REPUBLIKA.CO.ID, JAKARTA -- Komisi Pemberantasan Korupsi (KPK) melakukan pendataan tentang praktik korupsi di Indonesia. Hasilnya, 50 persen kasus korupsi di Indonesia berbentuk penyuapan. Itu sebabnya mengapa KPK mengategorikan korupsi sebagai kasus luar biasa (extraordinary crime).
Penasihat KPK Abdullah Hehamahua mengatakan ada tiga sebab mengapa korupsi di Indonesia menjadi kejahatan luar biasa. Pertama, korupsi di Indonesia sifatnya transnasional. "Koruptor Indonesia banyak kirim uangnya ke negara lain," ujarnya kepada Republika di kantor PLN pusat, Kamis (23/2).
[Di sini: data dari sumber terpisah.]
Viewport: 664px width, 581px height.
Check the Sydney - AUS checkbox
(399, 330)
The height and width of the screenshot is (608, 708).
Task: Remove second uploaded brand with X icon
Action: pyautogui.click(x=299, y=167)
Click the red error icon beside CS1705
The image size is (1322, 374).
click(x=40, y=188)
Hasil pendataan KPK, kata Abdullah, 40 persen saham di Singapura adalah milik orang Indonesia.Itu berarti orang terkaya di Singapura bukanlah orang Singapura, melainkan orang Indonesia. Oleh sebab itu juga Singapura hingga saat ini tak mau meratifikasi perjanjian ekstradisi dengan Indonesia.
Tujuan dari perjanjian ini adalah meminta buronan dari suatu negara yang lari ke negara lain untuk dikembalikan ke negara asalnya. Singapura, kata Abdullah, menjadi tempat nyaman untuk pelarian koruptor di Indonesia.
Kedua, pembuktian korupsi di Indonesia itu super. Artinya membutuhkan usaha ekstra keras. Seperti diketahui, 50 persen kasus korupsi bentuknya penyuapan. Koruptor menyuap tak mungkin menggunakan tanda terima atau kuitansi. Secara hukum, pembuktiannya cukup sulit. Itu sebabnya Undang-Undang memberi kewenangan kepada KPK untuk memenjarakan orang yang korupsi.
Ketiga, dampak korupsi itu luar biasa. Misalnya dari sektor ekonomi, hutan Indonesia di luar negeri mencapai Rp 1.227 tiliun. Hutang ini dibayar tiga tahap, 2011 - 2016, 2016 - 2021, dan 2021 - 2042. "Masalahnya apakah kita dapat melunasinya pada 2042? sementara menjelang tahun itu banyak timbul hutang-hutan baru dari korupsi baru," kata Abdullah.